Compiled by Gulnara Khasanova

DAILY REVIEW FROM BASHKORTOSTAN
Bashkortostan Preparing Municipal Reform
Within the framework of local self-government reform, Bashkortostan may reduce the number of municipal bodies by merging smaller ones with larger entities, an RFE/RL Ufa correspondent reported on 29 March, referring to the republican council on local self government headed by Bashkir President Murtaza Rakhimov. As many as 1,032 municipalities are currently registered in Bashkortostan, those which will not be merged are expected to have their status downgraded to city districts. The reform will require instituting about 10 new republican laws redefining the legal status of municipalities and the powers of their leaders. Bashkortostan's legislators are to submit draft laws to the local self-government council by 1 September.

Bashkortostan's Tatar Community Complains About Oppression Of Its Native Language
An activist of the Tatar civic movement and the head of the Tatar philology chair at Bashkir State University, Radik Sibegetov, told an RFE/RL Ufa correspondent on 29 March that many of those hired as Tatar-language teachers in Bashkortostan schools were either trained as teachers of other subjects or are specialists in other fields who failed to find jobs in those fields. Sibegetov's chair specializes in preparing Tatar journalists or high-profile teachers in Tatar linguistics.

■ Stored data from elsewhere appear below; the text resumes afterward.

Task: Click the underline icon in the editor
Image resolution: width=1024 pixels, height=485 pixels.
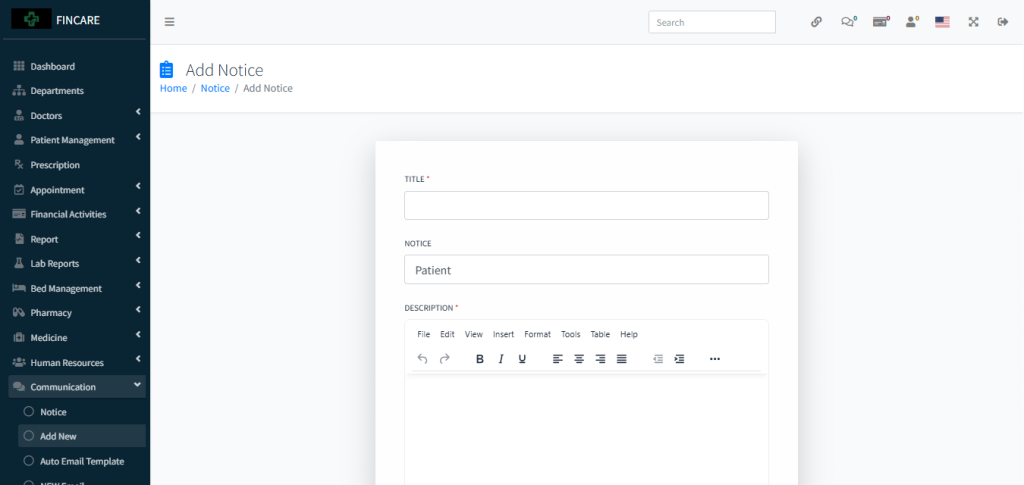Action: click(522, 359)
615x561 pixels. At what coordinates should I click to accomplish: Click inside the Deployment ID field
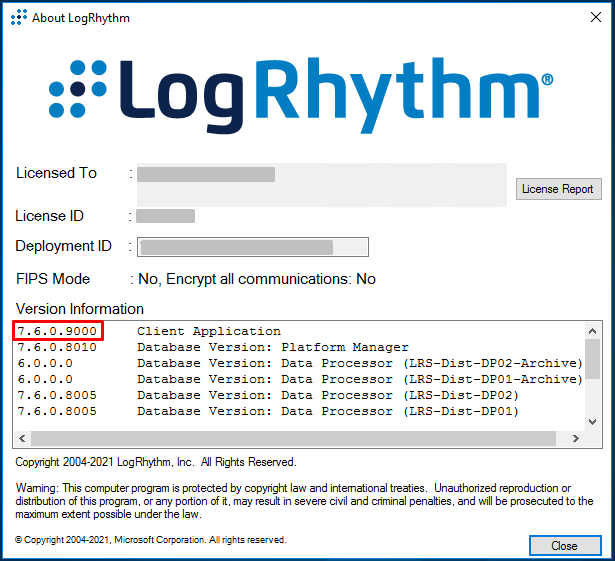253,247
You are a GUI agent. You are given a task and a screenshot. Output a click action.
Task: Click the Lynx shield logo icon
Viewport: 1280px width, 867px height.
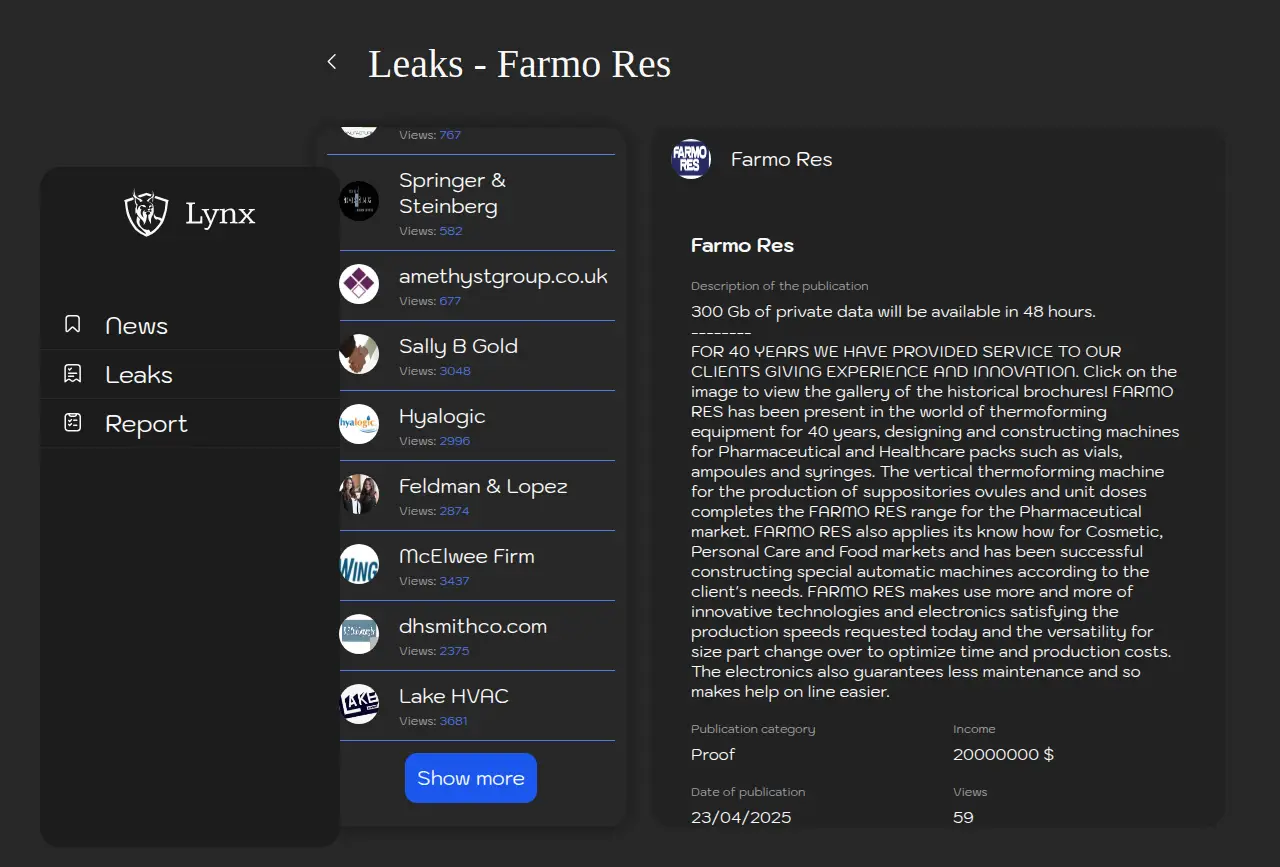146,213

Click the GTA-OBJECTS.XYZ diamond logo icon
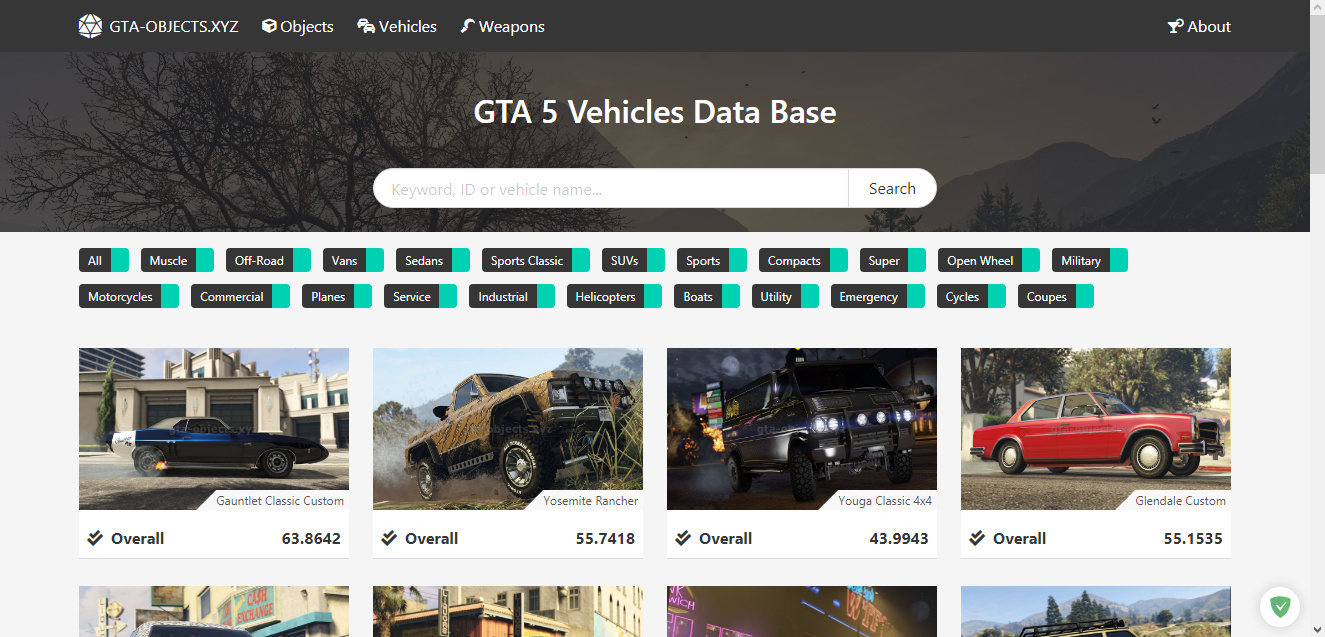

Meanwhile, a number of Tatar school principals in Bashkortostan complained to an RFE/RL Ufa correspondent the same day that their regional administrations have prevented their students from taking part in a republican contest to see who has the best knowledge of Tatar language and literature.

Bashkortostan To Look Into Canada's Housing Industry
A Bashkir governmental delegation led by Prime Minister Rafael Baydavletov left for Canada on 29 March to meet with the managers of that country's major construction companies and to get acquainted with the latest construction technologies used there, the governmental press service reported yesterday.

According to official sources, Bashkortostan is one of the Volga-Ural area's leaders in housing, which is exemplified by a strong demand for private apartments. At the same time, the high prices of these new apartments has created a situation where some 30 percent of the residences built in 2003 remained unoccupied.